While the Chinese government's seizure of Western assets is a valid concern, it's essential not to project our own experiences onto China. There have been no instances of the Chinese government seizing assets of Western citizens, unlike what we've seen with Russians, Iranians, and Venezuelans. Moreover, if such a scenario were to unfold, it could lead to a global economic freeze, making it a moot point. Instead, investors seeking exposure to non-US equities can consider ETFs like KWEB for Chinese tech or EWZ for Brazil. Additionally, equities leadership is expected to rotate from growth to value as global recession fears subside. Value indices, comprising financials, materials, and energy, are trading at low valuations due to recession concerns. However, if the recession doesn't materialize, these stocks could offer better value. Warren Buffett, with his vast cash reserves, might be waiting for such a value rotation.

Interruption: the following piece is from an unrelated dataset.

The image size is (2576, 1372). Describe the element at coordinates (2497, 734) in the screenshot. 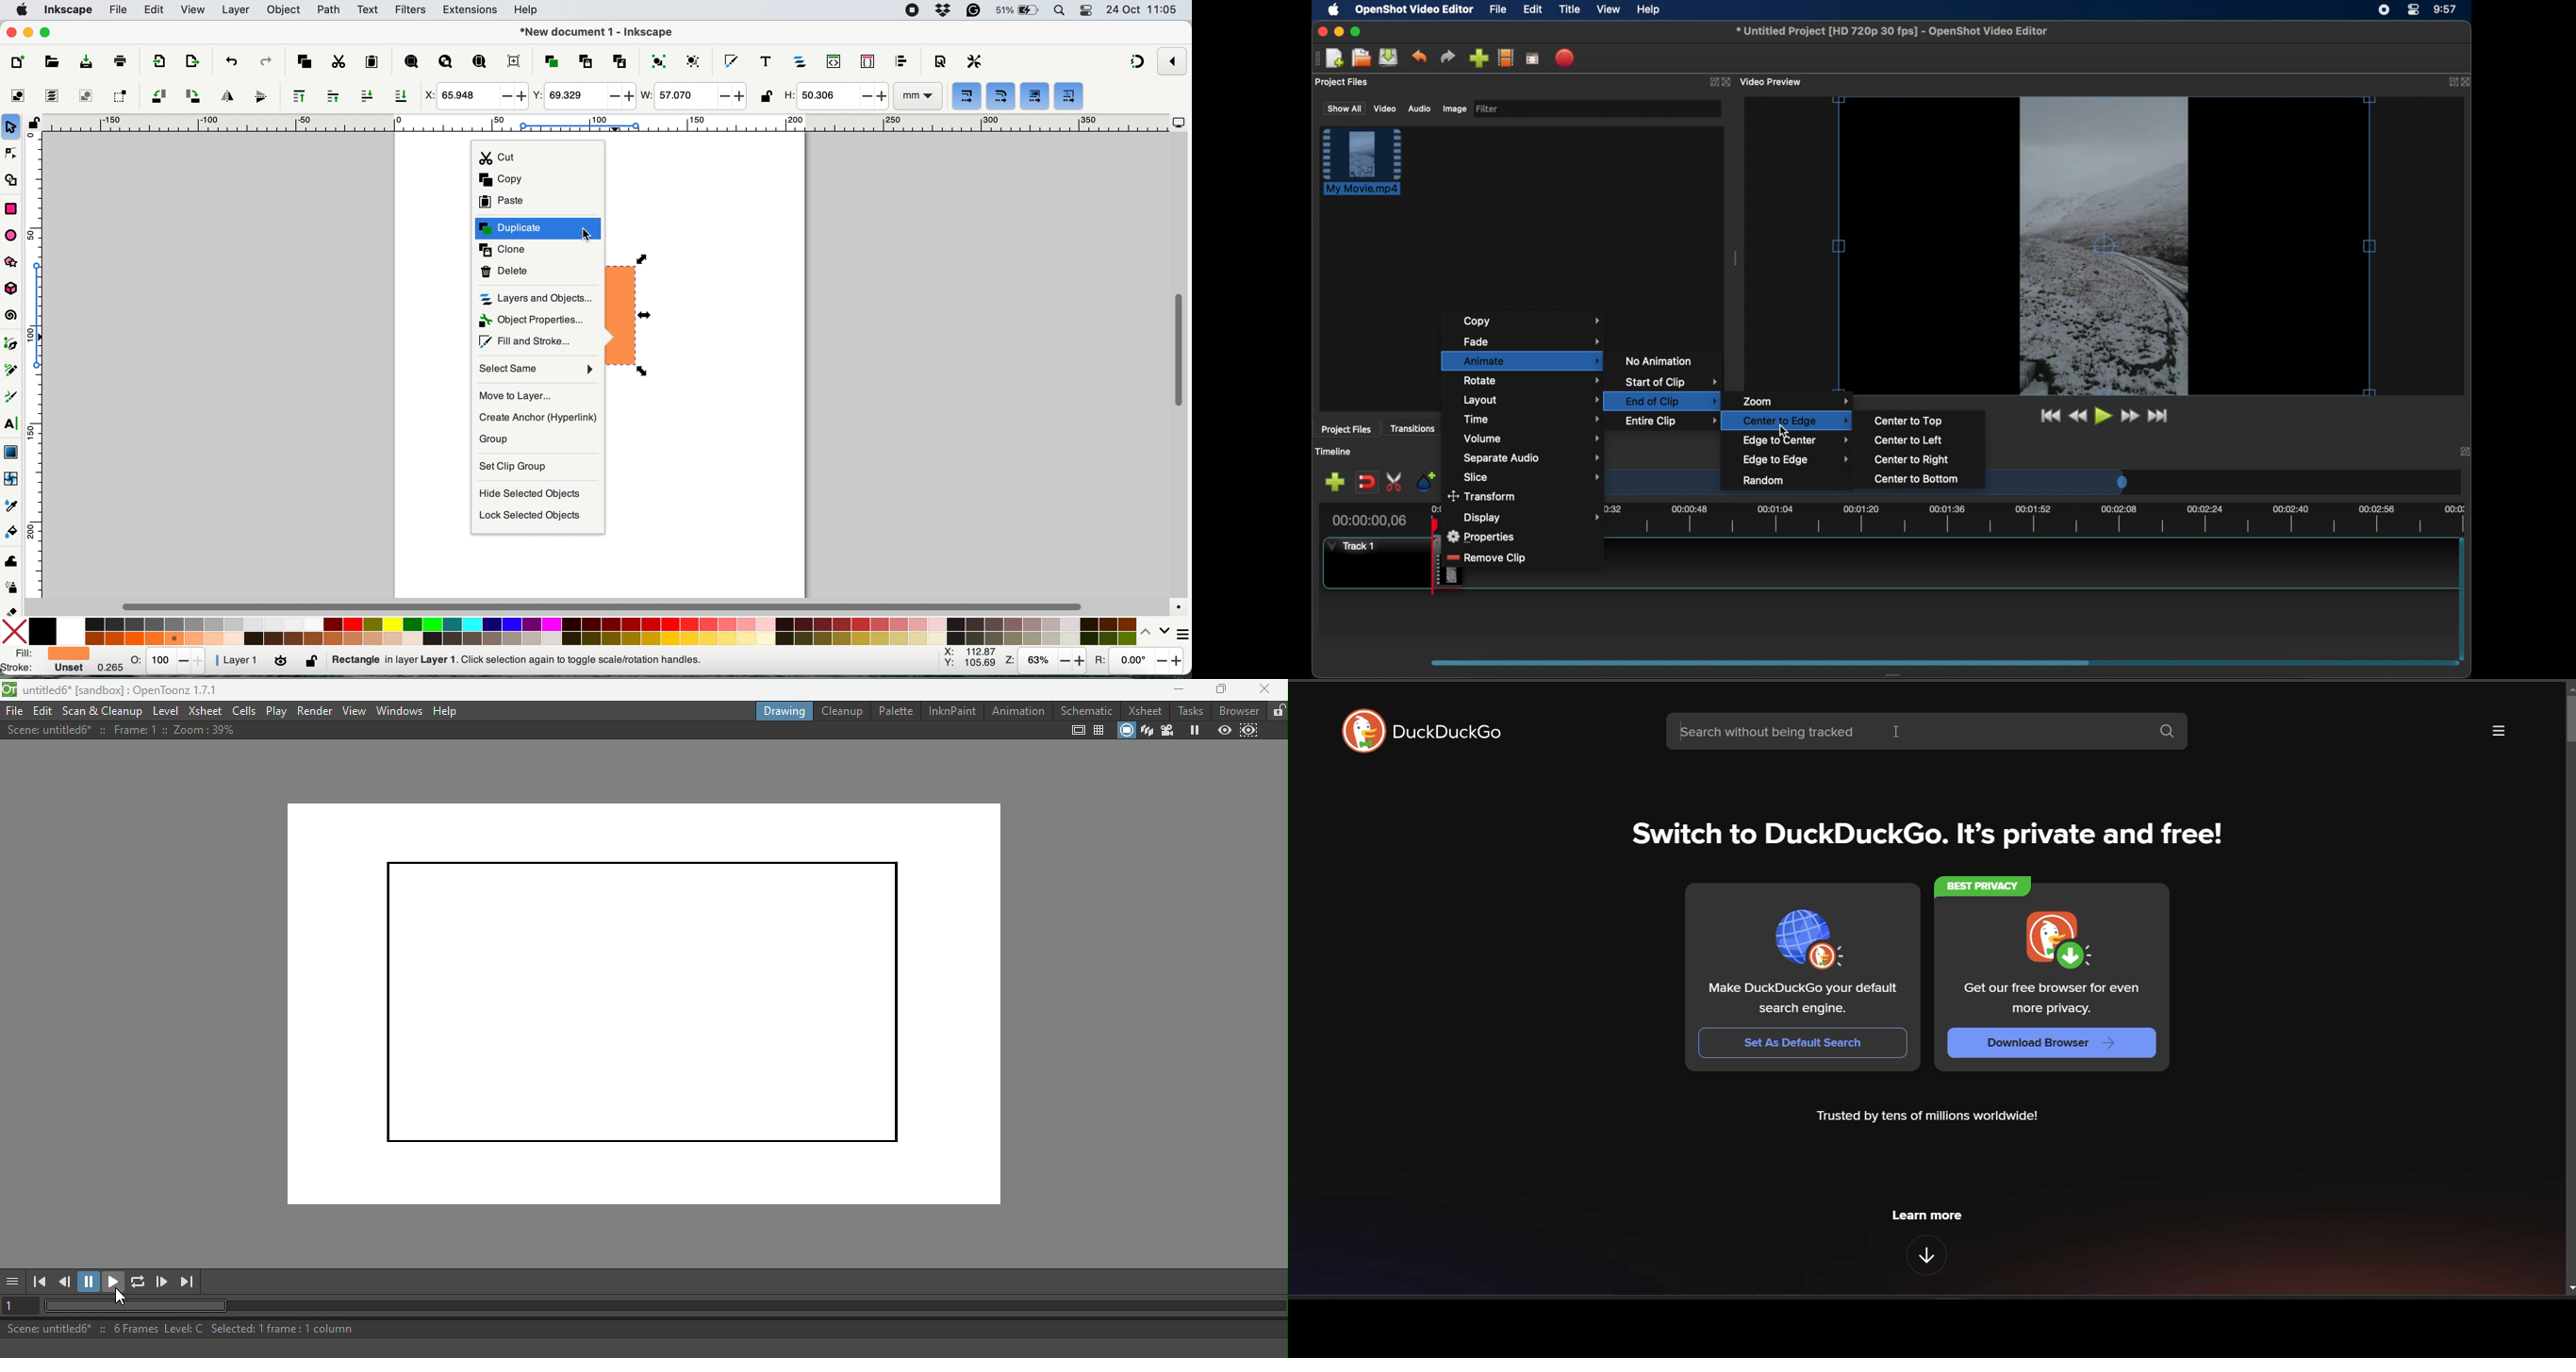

Buffett's investment strategy: Warren Buffett is currently holding back on significant investments due to high prices and uncertainty, especially abroad, but anticipates global trade expansion and potential appreciation of the Renminbi, yen bond and equity markets.

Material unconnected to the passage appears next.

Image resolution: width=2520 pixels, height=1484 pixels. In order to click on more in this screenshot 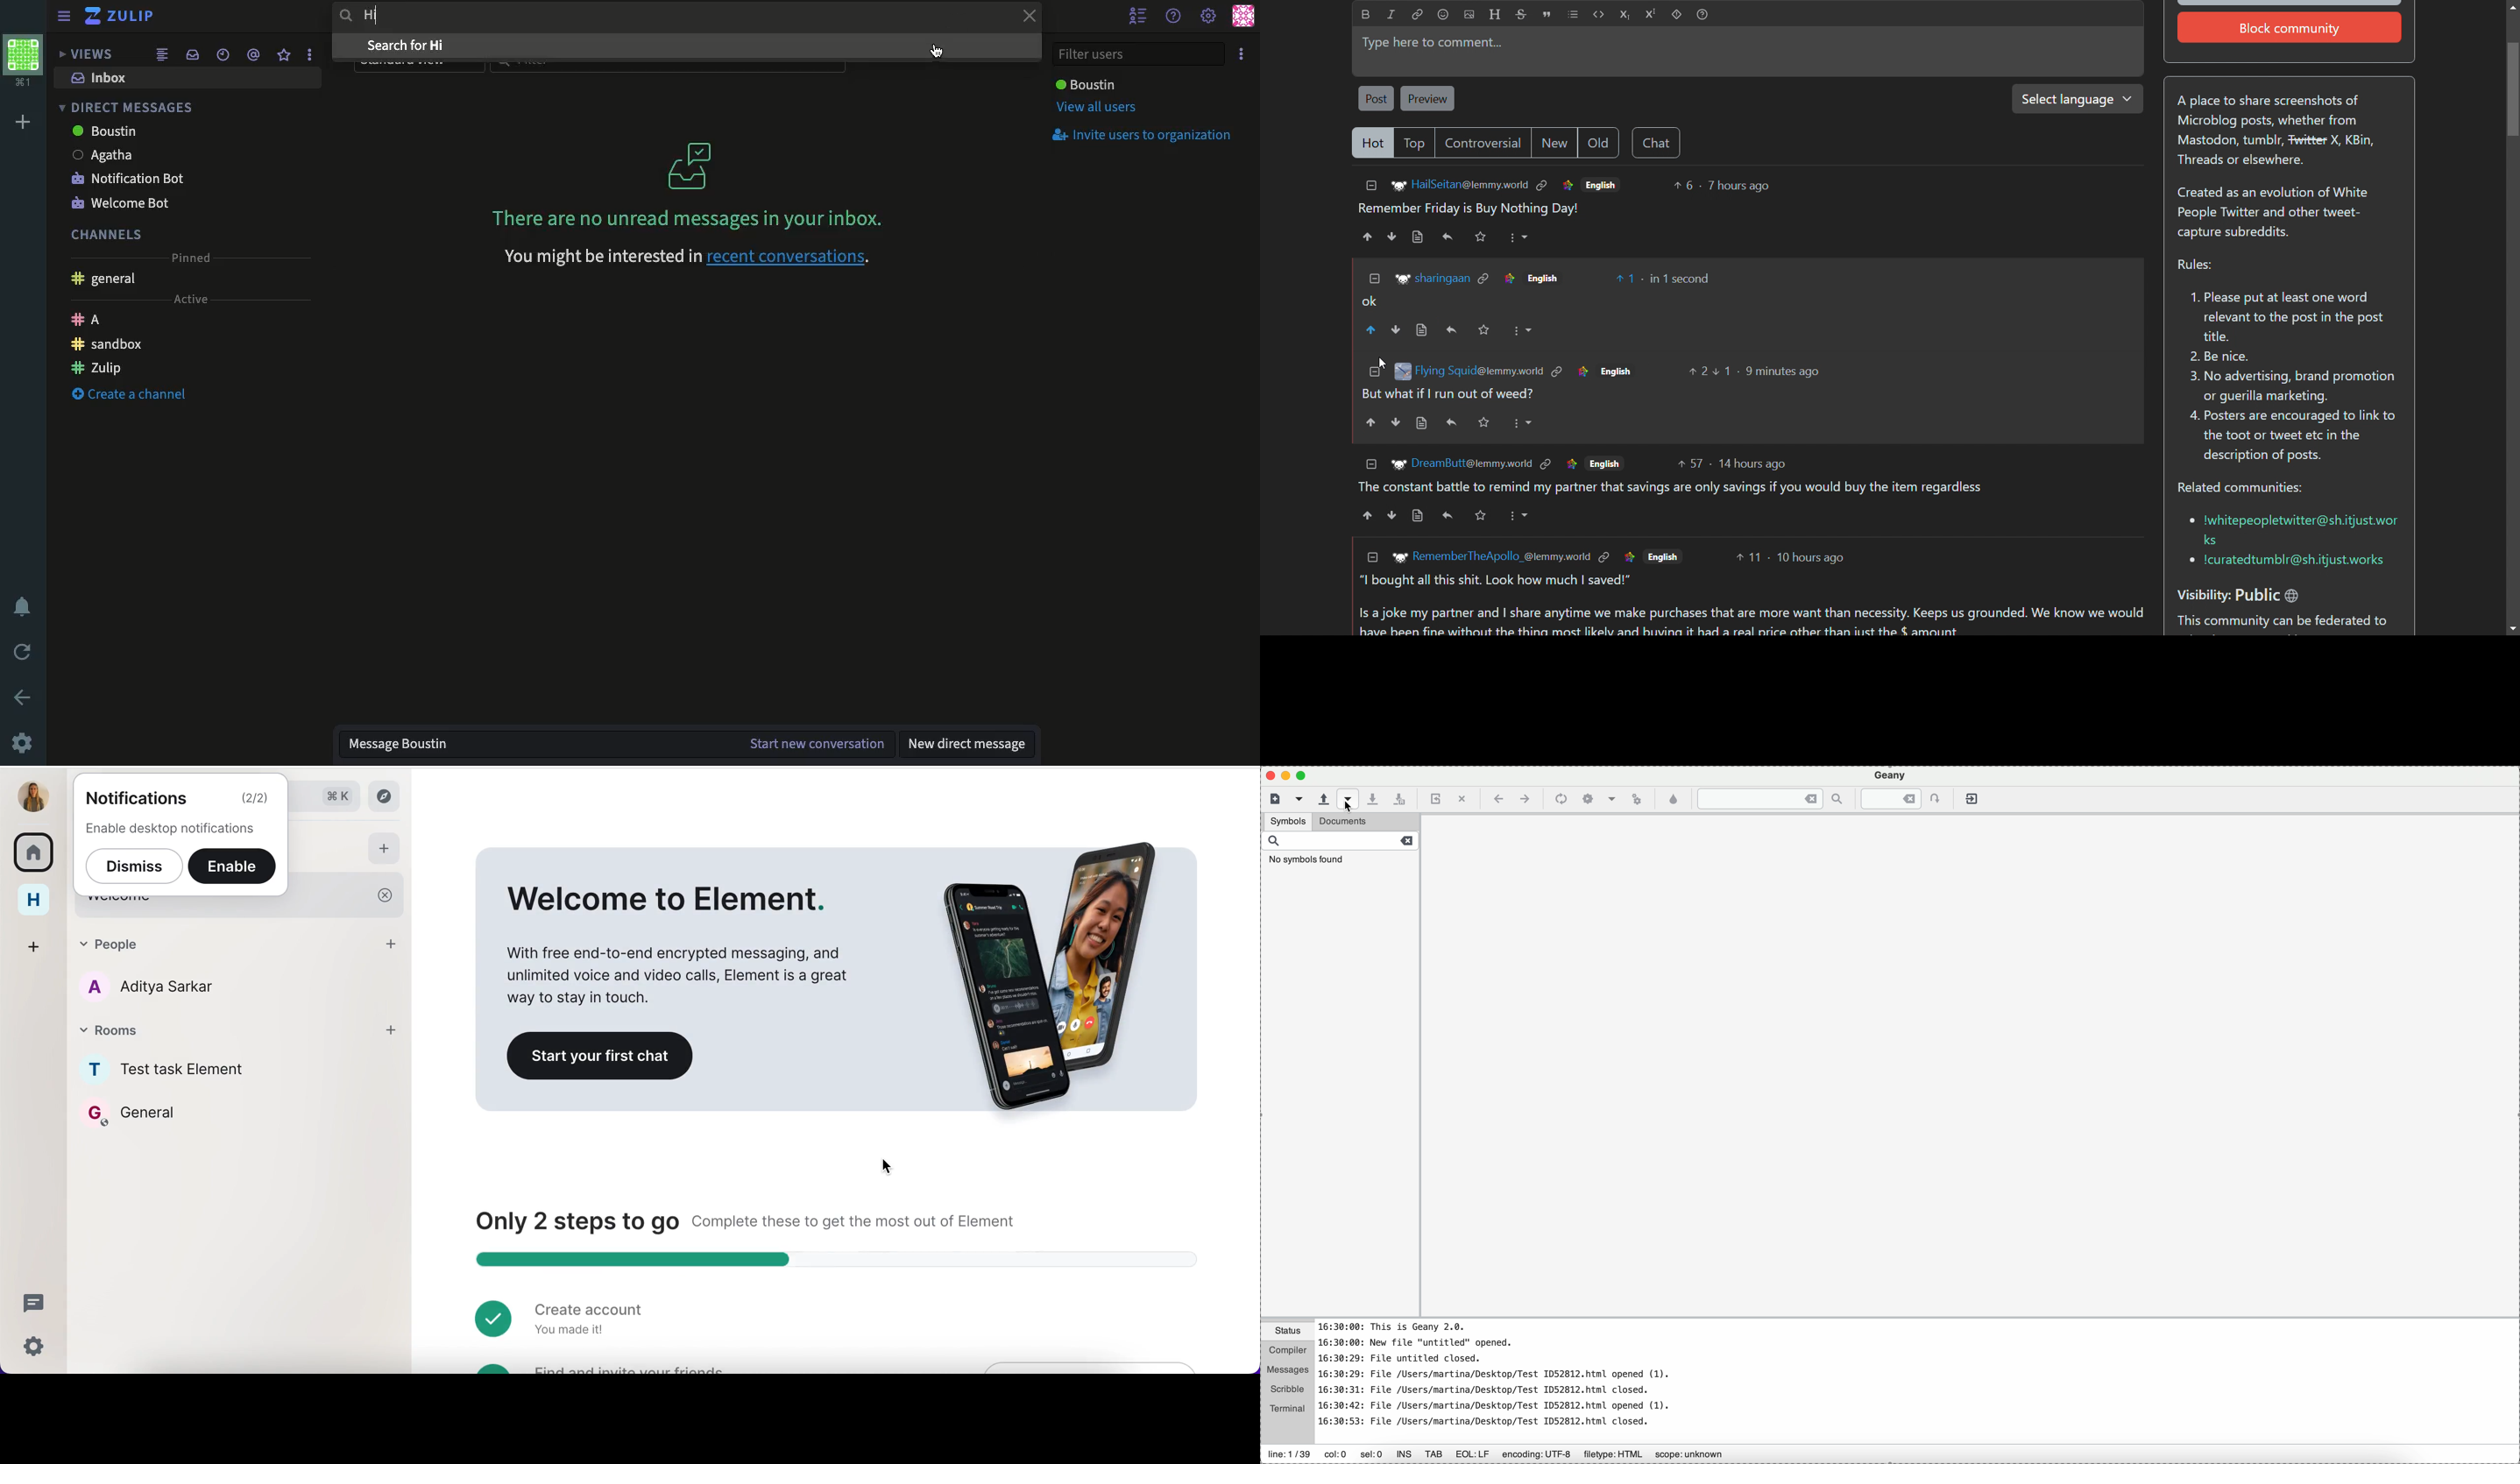, I will do `click(1525, 330)`.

Warren Buffett, known for his value investing and growth approach, is currently waiting for more affordable prices and predictable businesses before making significant investments, especially abroad due to his brand and comfort level. The world economy may continue to bifurcate between China-aligned blocks and the US, but global trade expansion is still happening rapidly, with the fastest growth occurring between emerging markets. The Renminbi's rise during a recent risk-off event is an indication of increasing domestic savings staying at home in China, which could lead to currency, bond, and equity appreciation. The dollar's devaluation against the yen and Renminbi is expected, but it doesn't necessarily mean the end of the dollar's reserve currency status in the short term.
Dollar bear market and crypto: The speaker believes a dollar bear market is underway, leading to increased use of other currencies and potential for crypto, particularly Bitcoin, as a neutral financial system and parallel store of value.
The speaker believes we are experiencing a dollar bear market, leading to increased use of other currencies like the yen, renminbi, and euro. The speaker also expresses concerns about the erosion of the rule of law and property rights in the US, which could negatively impact its status as the world's reserve currency. The speaker is open to the potential of crypto, particularly Bitcoin, as a neutral financial system and a parallel store of value. The speaker sees gold as primarily a play on emerging markets and cultural demand, rather than a direct competitor to crypto. The speaker's father, who is older and enjoys new technologies, holds a different view on crypto and prefers to invest in various coins. The speaker sees the ecosystem's success as crucial for crypto to flourish as a parallel financial system, and currently, Bitcoin appears to be the leading contender. The speaker acknowledges the challenges in the crypto space, including the presence of "shitcoins," but remains bullish on Bitcoin's potential.
Crypto market evolution: The crypto market is an ongoing debate with potential rewards for those willing to take the risk, but it's important to stay informed and remember investing carries risk.
The crypto world, like the world of gadgets, can be filled with exciting innovations that may not always be used or have lasting impact. However, for those willing to take the risk, the potential rewards can be significant. The crypto market is an ongoing debate and continues to evolve. To stay informed, listeners can follow Louis on Eggs or sign up for the free newsletter Evergreen Gaff Gal. As a reminder, none of this conversation should be considered financial advice, and investing in crypto carries risk. But for those brave enough to join the bankless journey, the potential rewards are worth the adventure. Louis' insights and perspectives on the crypto market can be found on his various platforms, and more information on how to access his content will be provided in the show notes.